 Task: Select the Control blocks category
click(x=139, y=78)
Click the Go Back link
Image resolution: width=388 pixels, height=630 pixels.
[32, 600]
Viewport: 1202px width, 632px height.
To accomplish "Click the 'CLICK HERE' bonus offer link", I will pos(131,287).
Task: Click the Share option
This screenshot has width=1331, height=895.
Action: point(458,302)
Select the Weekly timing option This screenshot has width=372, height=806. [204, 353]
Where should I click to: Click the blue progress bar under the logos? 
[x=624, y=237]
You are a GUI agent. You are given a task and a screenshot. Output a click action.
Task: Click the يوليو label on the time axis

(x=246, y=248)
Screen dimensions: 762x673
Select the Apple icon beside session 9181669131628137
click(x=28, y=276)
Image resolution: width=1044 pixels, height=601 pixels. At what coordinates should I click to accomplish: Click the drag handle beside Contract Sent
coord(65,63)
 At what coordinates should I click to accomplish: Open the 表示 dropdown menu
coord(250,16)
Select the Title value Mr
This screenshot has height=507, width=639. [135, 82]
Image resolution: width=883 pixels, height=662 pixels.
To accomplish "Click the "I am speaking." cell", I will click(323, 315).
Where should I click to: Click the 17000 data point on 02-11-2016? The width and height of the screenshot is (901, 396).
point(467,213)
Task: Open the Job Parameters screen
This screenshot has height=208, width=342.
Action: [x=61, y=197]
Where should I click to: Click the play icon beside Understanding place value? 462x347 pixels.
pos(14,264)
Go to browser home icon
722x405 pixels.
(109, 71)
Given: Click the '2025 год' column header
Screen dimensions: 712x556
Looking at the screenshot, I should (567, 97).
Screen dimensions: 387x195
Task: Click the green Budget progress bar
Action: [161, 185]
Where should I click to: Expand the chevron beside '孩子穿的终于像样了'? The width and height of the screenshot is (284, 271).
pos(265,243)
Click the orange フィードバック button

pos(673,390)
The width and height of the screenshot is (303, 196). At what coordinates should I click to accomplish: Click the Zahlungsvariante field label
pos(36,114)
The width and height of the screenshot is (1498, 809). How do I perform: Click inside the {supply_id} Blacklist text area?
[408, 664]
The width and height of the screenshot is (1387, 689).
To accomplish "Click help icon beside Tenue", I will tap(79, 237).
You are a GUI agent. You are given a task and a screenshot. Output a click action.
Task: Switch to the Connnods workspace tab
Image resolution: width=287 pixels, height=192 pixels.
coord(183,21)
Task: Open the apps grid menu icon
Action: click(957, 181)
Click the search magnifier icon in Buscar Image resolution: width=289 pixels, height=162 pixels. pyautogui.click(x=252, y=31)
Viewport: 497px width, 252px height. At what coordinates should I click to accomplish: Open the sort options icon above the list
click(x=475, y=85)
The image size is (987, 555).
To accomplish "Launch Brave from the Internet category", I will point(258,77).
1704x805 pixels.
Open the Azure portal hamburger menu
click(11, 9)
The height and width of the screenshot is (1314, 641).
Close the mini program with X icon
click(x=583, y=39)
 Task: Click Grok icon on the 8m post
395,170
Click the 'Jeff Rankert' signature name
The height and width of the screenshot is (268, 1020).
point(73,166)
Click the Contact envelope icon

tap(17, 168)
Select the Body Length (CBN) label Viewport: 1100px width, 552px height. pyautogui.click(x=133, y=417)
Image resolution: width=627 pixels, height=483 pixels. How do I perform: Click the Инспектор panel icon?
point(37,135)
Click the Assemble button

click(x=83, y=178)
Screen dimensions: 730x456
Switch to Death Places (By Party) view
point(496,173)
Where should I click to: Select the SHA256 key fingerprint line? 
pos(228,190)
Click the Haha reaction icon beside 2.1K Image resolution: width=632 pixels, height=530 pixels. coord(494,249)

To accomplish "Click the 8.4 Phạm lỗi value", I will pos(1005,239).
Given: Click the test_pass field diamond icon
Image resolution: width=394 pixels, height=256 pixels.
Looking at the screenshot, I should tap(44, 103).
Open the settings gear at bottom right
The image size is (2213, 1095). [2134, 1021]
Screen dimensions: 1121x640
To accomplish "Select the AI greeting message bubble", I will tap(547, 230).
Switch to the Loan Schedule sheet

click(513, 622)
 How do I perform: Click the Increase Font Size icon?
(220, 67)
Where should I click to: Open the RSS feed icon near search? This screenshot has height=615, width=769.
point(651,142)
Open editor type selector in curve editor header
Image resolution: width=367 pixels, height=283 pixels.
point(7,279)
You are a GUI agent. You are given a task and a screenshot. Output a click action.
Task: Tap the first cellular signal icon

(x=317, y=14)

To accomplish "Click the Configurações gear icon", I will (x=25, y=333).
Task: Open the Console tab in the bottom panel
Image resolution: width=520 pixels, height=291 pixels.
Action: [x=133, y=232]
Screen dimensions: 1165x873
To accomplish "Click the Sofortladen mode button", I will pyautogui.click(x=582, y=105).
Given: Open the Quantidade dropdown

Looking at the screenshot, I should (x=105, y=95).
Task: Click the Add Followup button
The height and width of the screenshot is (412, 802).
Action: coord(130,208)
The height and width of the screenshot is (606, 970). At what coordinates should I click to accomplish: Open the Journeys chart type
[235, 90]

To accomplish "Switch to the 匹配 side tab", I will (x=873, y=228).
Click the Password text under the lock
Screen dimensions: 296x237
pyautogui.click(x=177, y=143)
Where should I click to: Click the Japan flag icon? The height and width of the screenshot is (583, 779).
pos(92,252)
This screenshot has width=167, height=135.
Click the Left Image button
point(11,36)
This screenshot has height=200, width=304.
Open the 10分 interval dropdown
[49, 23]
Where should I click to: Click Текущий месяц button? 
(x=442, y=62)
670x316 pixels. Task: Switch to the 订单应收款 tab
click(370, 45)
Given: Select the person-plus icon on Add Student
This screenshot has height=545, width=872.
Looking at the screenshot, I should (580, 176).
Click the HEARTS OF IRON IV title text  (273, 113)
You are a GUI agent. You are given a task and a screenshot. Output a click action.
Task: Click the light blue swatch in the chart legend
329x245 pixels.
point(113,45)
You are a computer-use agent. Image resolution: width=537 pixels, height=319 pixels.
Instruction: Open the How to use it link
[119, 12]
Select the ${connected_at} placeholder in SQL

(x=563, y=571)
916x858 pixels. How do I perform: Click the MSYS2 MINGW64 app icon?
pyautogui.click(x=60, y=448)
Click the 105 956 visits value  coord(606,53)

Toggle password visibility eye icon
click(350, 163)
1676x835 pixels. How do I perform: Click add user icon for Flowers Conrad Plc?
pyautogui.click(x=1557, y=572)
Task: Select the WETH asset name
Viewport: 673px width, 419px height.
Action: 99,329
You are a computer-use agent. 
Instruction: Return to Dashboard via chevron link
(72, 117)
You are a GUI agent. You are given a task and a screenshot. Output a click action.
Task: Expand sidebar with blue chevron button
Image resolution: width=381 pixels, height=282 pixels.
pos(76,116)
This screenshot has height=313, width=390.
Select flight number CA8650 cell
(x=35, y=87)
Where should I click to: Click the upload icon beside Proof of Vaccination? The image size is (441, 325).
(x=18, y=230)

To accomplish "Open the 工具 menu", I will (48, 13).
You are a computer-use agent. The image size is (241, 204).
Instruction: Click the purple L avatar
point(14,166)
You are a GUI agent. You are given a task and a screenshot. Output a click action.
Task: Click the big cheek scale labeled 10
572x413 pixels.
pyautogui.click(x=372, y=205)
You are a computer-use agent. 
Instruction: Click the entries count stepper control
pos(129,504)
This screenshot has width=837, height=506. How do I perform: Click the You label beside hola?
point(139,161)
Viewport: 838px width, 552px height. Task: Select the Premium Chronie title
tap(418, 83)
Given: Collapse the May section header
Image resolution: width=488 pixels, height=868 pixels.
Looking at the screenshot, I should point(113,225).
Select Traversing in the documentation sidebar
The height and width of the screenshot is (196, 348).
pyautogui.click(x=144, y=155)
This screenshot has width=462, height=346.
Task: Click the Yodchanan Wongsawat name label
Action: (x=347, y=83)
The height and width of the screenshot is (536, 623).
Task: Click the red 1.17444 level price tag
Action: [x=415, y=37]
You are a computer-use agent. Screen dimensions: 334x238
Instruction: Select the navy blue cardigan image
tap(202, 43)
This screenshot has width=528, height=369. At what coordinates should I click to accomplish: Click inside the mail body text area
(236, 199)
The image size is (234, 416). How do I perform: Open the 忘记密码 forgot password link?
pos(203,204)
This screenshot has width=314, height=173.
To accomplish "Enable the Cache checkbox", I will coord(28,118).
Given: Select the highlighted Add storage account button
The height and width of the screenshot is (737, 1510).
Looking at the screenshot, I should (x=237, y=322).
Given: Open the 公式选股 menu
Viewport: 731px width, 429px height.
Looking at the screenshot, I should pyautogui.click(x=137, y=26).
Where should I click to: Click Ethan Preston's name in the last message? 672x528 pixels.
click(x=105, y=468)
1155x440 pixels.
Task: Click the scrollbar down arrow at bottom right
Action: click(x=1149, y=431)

§

Will you give back only the stretch from the line containing "will (x=25, y=333)." through the line containing "Click the HEARTS", renaming every "button" to "control" and leaving all else unchanged?

EXERCISE RESULT.
To accomplish "Click the Configurações gear icon", I will (x=25, y=333).
Task: Open the Console tab in the bottom panel
Image resolution: width=520 pixels, height=291 pixels.
Action: [x=133, y=232]
Screen dimensions: 1165x873
To accomplish "Click the Sofortladen mode control", I will pyautogui.click(x=582, y=105).
Given: Open the Quantidade dropdown

Looking at the screenshot, I should (x=105, y=95).
Task: Click the Add Followup control
The height and width of the screenshot is (412, 802).
Action: coord(130,208)
The height and width of the screenshot is (606, 970). At what coordinates should I click to accomplish: Open the Journeys chart type
[235, 90]

To accomplish "Switch to the 匹配 side tab", I will (x=873, y=228).
Click the Password text under the lock
Screen dimensions: 296x237
pyautogui.click(x=177, y=143)
Where should I click to: Click the Japan flag icon? The height and width of the screenshot is (583, 779).
pos(92,252)
This screenshot has width=167, height=135.
Click the Left Image control
point(11,36)
This screenshot has height=200, width=304.
Open the 10分 interval dropdown
[49, 23]
Where should I click to: Click Текущий месяц control? 
(x=442, y=62)
670x316 pixels. Task: Switch to the 订单应收款 tab
click(370, 45)
Given: Select the person-plus icon on Add Student
This screenshot has height=545, width=872.
Looking at the screenshot, I should (580, 176).
Click the HEARTS OF IRON IV title text  (273, 113)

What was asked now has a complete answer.